[Case-control study of the genes of receptors of the androgens of vitamin-D and of 5-alphareductase in a population of Afro-Caribbean population with prostate cancer].

OBJECTIVE

The proliferation of prostate cells appears to be influenced by two steroidal hormones: testosterone and vitamin D, whose action appears to mediated by their respective receptors. The genes coding for these two receptors and the gene coding for 5-alpha-reductase (enzyme involved in testosterone metabolism) have been identified as candidate genes for prostate cancer predisposition.
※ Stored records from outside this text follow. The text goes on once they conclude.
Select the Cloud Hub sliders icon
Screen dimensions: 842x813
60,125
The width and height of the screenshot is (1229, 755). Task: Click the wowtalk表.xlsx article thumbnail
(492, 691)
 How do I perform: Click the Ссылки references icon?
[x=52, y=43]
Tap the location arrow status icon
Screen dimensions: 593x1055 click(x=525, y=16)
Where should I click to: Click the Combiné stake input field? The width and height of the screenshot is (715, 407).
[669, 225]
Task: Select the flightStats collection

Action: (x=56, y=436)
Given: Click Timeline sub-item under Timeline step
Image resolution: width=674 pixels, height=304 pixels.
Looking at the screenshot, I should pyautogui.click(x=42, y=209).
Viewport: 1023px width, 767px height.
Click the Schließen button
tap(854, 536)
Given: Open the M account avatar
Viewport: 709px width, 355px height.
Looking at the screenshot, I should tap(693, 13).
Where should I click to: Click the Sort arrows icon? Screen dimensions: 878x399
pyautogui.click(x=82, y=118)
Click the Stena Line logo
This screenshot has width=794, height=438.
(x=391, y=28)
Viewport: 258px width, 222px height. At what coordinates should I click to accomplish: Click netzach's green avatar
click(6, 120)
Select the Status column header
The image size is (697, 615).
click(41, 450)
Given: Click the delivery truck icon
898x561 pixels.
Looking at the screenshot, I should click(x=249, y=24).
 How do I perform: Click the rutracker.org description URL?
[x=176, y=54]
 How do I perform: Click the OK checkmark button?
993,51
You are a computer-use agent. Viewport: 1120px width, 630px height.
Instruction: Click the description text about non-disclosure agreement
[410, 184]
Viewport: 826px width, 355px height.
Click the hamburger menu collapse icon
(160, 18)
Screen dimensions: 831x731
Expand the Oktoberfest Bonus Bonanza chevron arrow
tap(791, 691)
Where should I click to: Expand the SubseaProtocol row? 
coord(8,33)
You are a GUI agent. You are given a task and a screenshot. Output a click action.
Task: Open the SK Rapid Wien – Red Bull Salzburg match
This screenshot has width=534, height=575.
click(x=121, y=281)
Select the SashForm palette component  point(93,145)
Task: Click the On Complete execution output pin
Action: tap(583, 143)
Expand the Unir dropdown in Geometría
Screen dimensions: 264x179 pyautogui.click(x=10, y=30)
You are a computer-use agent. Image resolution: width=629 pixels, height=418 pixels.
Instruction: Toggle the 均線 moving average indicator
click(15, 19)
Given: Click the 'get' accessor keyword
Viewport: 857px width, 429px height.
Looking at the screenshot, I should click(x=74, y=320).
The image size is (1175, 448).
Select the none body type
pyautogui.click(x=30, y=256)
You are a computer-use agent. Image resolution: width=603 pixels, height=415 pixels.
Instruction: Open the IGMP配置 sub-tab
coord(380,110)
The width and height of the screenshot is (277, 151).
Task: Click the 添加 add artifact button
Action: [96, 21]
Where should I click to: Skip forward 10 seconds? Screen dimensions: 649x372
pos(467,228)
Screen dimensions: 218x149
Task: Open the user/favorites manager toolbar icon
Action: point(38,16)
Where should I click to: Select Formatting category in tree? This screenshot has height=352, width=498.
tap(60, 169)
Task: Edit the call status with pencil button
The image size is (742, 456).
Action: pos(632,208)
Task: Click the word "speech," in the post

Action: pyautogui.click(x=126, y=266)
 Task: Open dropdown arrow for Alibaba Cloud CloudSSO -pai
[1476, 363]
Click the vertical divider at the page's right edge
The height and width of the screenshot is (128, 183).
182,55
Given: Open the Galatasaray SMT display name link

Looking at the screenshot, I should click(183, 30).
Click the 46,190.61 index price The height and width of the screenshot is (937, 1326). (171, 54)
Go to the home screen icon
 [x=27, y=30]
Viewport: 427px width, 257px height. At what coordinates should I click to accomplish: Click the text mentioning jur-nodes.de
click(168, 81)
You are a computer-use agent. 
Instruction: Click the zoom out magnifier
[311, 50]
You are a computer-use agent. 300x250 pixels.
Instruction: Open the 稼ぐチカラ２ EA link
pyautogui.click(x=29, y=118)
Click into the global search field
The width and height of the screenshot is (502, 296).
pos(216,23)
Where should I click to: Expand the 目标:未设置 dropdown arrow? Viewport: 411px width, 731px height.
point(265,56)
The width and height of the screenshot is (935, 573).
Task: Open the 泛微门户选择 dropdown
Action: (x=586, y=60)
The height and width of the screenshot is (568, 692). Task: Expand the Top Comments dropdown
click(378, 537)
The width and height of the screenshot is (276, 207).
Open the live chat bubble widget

Previous epidemiological and genetic susceptibility studies have reported controversial results concerning the role of these genes on prostate cancer incidence in various populations. The objective of this study was to determine the possible association in this population between polymorphisms of these genes, and the clinical and pathological stage and grade of prostate cancer.

METHODOLOGY

This case-control epidemiogenetic study was based on 253 subjects living in Martinique. Prostate cancer is the most frequent cancer in men and the leading cause of cancer death in Martinique. Its incidence is 80 per 100,000 inhabitants (world population standardized rates), which makes Martinique one of the most severely affected regions in the world with an incidence close to that of Afro-Americans. Cases and controls were recruitedfrom the hospital and general populations. The following gene polymorphisms were evaluated: the androgen receptor (AR) was studied by microsatellites of the CAG codon repeat domain; the vitamin D receptor (VDR) gene was studied on poly(A) sequences of the 3'-UTR region; 5a-reductase II (SRD5A2) was studied by poly(TA) microsatellites. The odds-ratio (OR) was estimated by logistic regression with integration of clinical and biological parameters.

RESULTS

Our results for the androgen receptor showed an association between the presence of more than 20 CAG repeats and localized or low-grade forms. A risk related to the heavy allele of VDR was observed in advanced and low-grade forms (PSA-T > 20 ng/ml). Lastly, no 5a-reductase polymorphism distinguishing cases from controls was observed.

CONCLUSION

This study demonstrated results that differ from those observed for other populations with a similar ethnic origin. For AR and VDR genes, the presence of a heavy allele is associated with an increased risk of developing prostate cancer with a poor prognosis. No high-risk group was identified according to 5a-reductase gene polymorphism.